And in a future like that, what place does Glass really have? That’s what Tony Fadell will have to figure out. Perhaps resetting Glass means re-presenting it to consumers as a device for work. And since consumers rather than IT departments are now driving the tech that gets used in the workplace, a reimagining of Glass for enterprise could still offer a path to mass adoption.


To be sure, Google is still signaling mainstream ambitions for its beleaguered eyewear. Along with putting the device in Fadell’s hands, Google is also pushing Glass out of the experimental nest of its Google X division (Glass is “graduating,” Google says). But if Glass is really out of its infancy, as Google asserts, it’s hardly all grown up. Giving the device to Fadell is a gamble that, with his user-experience chops, he will be able to define, implement, and convey a sense of purpose through which potential consumers will finally “get” Glass. But that still leaves the question: Who is that potential consumer?


Clarity of Vision


In a recent podcast post-mortem on the Consumer Electronics Show, Andreessen Horowitz partner Benedict Evans described the Internet of Things as a kind of inversion of the typical path for new tech. Instead of a great need that innovators strive to develop new tech in order to meet, the Internet of Things consists of a wealth of devices waiting for consumers to figure out what they’re good for. Evans said that, in that context, the real value of Nest to both consumers and Google isn’t so much in its thermostat or its smoke detector as gadgets unto themselves. Instead, the value of Nest is in the company’s jumpstart on creating a user-friendly system that conveys not just the usefulness of each device individually, but that through its design communicates how that usefulness evolves as more devices connect to the system.


“The point of of Nest isn’t the thermostat,” Evans said. “It’s the route to market and the communication.”

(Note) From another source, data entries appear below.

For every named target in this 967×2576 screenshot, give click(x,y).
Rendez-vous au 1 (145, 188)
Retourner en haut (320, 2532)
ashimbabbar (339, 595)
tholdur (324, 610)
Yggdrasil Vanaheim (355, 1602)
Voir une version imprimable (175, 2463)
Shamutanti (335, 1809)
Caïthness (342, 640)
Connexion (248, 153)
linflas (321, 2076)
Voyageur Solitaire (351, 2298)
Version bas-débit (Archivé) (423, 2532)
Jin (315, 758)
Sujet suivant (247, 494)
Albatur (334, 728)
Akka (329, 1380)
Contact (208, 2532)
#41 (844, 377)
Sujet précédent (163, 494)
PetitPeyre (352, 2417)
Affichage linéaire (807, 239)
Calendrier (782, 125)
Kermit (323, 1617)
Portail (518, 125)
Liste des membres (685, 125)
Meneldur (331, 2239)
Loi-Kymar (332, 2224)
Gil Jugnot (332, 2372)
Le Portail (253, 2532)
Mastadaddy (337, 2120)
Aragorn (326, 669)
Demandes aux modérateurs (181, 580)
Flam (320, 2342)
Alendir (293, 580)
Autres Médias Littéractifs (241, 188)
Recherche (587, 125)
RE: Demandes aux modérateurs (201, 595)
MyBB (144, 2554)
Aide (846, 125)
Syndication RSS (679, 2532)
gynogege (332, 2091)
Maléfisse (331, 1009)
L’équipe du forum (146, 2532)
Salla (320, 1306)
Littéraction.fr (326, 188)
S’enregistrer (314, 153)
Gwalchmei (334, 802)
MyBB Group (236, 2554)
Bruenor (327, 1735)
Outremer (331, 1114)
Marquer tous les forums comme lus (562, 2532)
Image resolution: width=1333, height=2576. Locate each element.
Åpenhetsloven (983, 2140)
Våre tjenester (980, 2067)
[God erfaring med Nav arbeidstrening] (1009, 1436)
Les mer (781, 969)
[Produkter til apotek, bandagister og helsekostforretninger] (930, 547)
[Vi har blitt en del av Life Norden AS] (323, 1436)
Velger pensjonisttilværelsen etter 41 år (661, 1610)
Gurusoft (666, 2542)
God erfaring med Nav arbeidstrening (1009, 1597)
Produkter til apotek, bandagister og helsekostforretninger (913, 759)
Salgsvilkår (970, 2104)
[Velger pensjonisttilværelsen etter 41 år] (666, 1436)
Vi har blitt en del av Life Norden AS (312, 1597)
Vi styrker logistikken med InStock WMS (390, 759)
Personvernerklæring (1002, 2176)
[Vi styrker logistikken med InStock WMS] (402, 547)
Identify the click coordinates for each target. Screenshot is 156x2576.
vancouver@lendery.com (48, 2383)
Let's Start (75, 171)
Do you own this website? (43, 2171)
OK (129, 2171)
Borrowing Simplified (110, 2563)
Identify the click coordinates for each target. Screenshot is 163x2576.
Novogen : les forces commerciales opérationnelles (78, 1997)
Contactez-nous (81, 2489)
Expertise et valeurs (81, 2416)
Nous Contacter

To succeed, Fadell needs to imbue Glass with a similar clarity of vision. And if anyone seems capable of making the case for Glass, it’s the guy who managed to persuade consumers that devices as boring as the thermostat and the smoke detector could be transformed into much more useful appliances. Unlike Glass, however, the thermostat and smoke detector both have obvious, well-defined purposes that tech augments by connecting them to each other and the internet.


Glass came into the world as a gadget looking for a reason to be, and that reason hasn’t been found. Someone with Fadell’s gift might be able to find it. But he’ll have to look pretty hard. Relaunching Glass as primarily a tool for work seems like the most fruitful path to take, to find highly specific niches where Glass makes sense. But the likelihood that even Fadell can convince the world of the need for a face-mounted smartphone is slim. It’s not like Google to think small. But Fadell will have to narrow Glass’ view if he wants it to survive.